---------- Provided records

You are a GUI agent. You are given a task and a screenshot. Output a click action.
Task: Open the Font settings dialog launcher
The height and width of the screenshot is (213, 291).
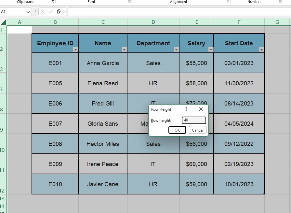click(129, 2)
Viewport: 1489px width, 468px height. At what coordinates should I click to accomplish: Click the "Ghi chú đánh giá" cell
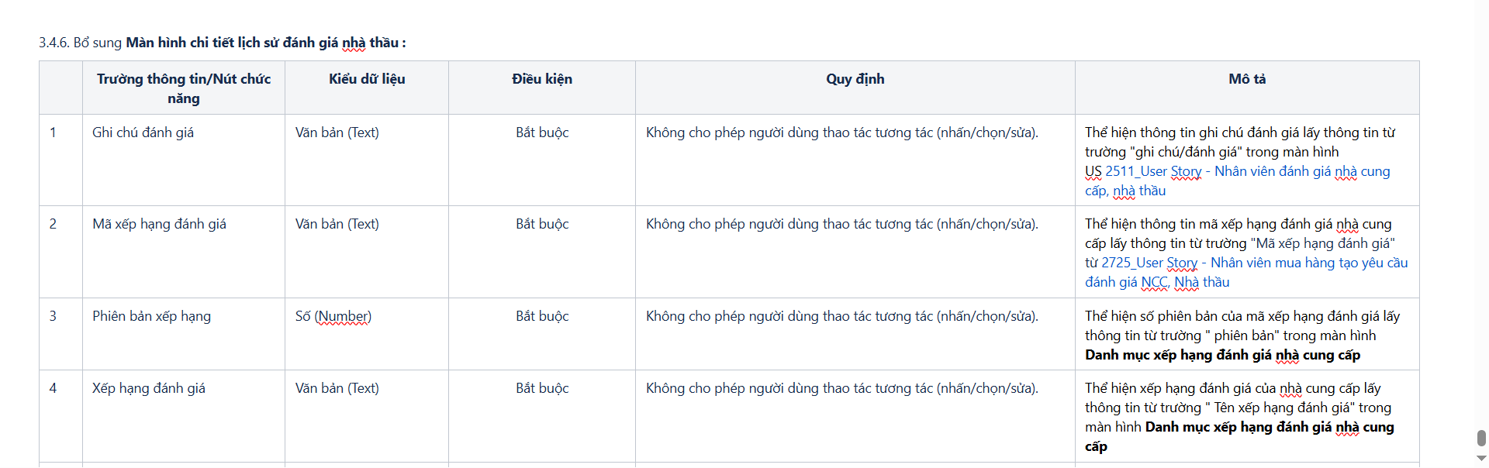click(143, 132)
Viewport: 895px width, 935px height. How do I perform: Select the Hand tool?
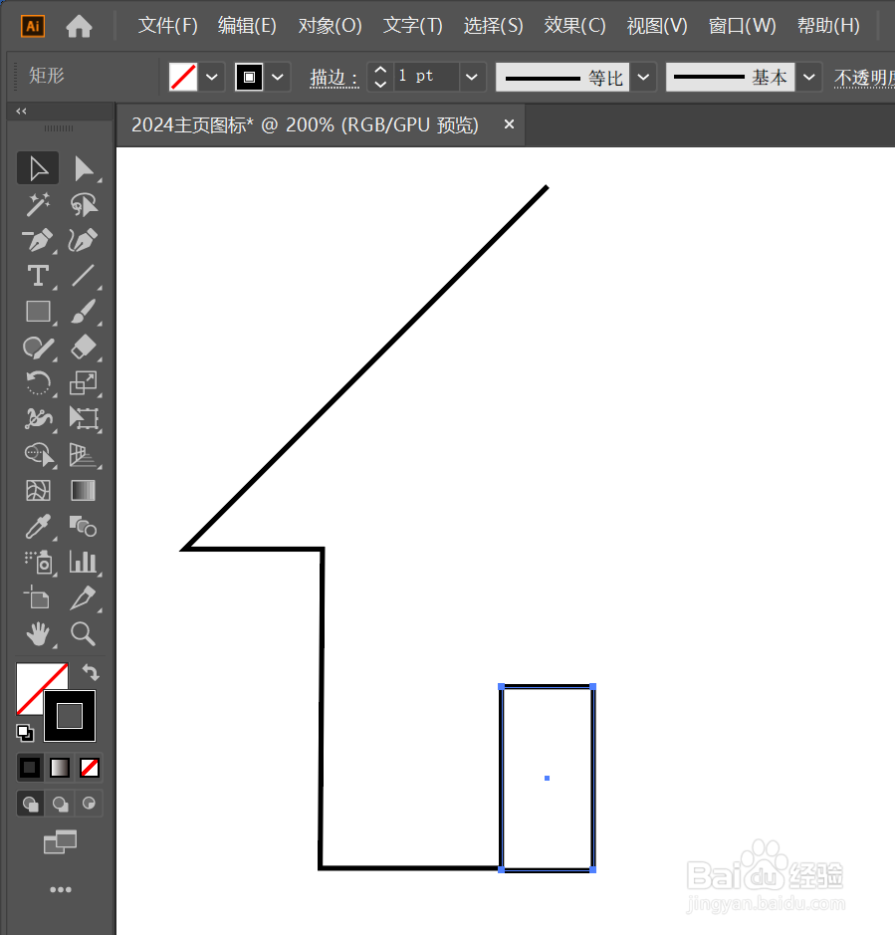point(37,634)
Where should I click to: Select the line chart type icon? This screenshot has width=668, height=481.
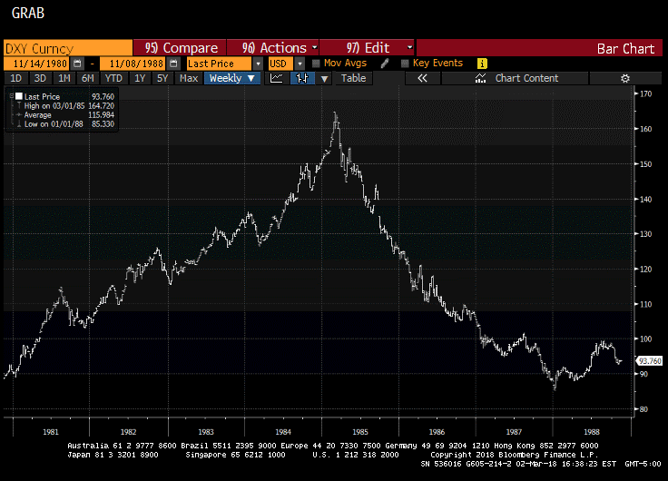click(277, 78)
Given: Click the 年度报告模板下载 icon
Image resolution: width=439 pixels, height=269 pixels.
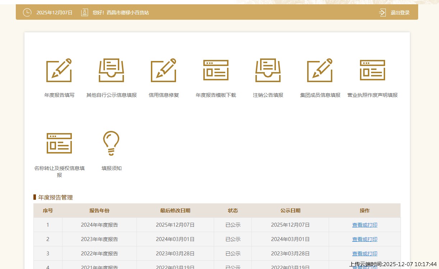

--------------------

→ **Exercise goal**
Repeat the full set of records exactly, and output no pictures.

→ **Response for this exercise**
You are a GUI agent. You are given a task and a screenshot. Output a click action.
Task: Open the Font settings dialog launcher
The height and width of the screenshot is (213, 291).
click(129, 2)
Viewport: 1489px width, 468px height. At what coordinates should I click to accomplish: Click the "Ghi chú đánh giá" cell
click(143, 132)
Viewport: 895px width, 935px height. How do I perform: Select the Hand tool?
point(37,634)
Where should I click to: Select the line chart type icon? This screenshot has width=668, height=481.
click(277, 78)
Given: Click the 年度报告模板下载 icon
Image resolution: width=439 pixels, height=269 pixels.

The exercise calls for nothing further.